Skip the pictures. Return exactly the lines from the one containing "You are a computer-use" through the end of the entries below.

Entries provided
+ + + + +
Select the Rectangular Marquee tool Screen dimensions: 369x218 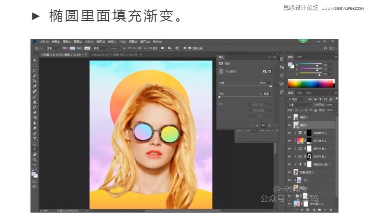[x=34, y=65]
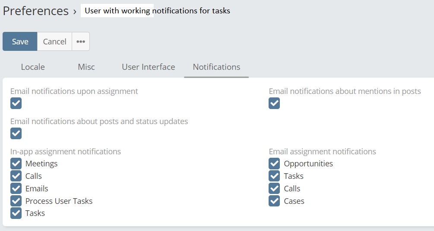Uncheck email Cases assignment checkbox
Screen dimensions: 434x231
[x=274, y=201]
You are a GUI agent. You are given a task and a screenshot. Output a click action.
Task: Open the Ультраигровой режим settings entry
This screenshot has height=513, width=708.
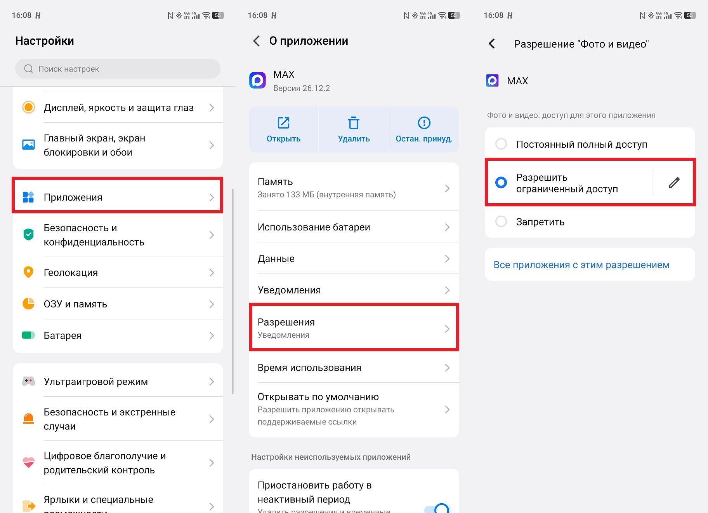(x=118, y=381)
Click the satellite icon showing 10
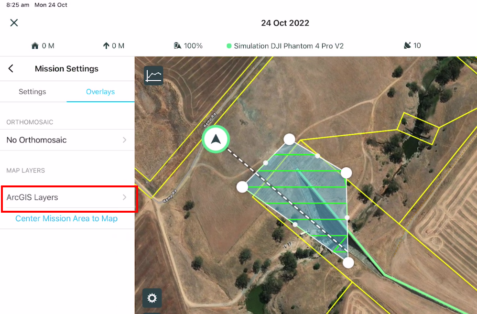Screen dimensions: 477x314 click(x=407, y=45)
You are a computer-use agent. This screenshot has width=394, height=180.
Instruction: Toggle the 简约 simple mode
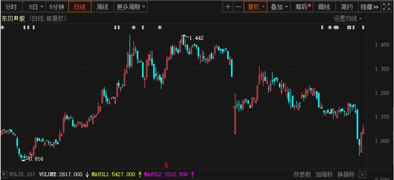point(347,7)
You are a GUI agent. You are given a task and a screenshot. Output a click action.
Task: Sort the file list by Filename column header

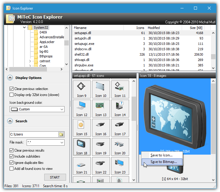click(99, 28)
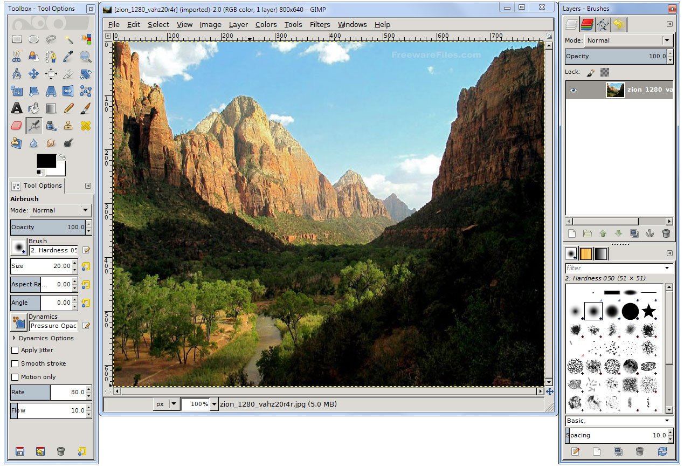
+ + + + +
Output below
You are a computer-use agent. This screenshot has width=394, height=180.
Instruction: Toggle the 简约 simple mode
point(347,7)
You are a GUI agent. You are given a task and a screenshot. Output a click action.
Task: Sort the file list by Filename column header

click(99, 28)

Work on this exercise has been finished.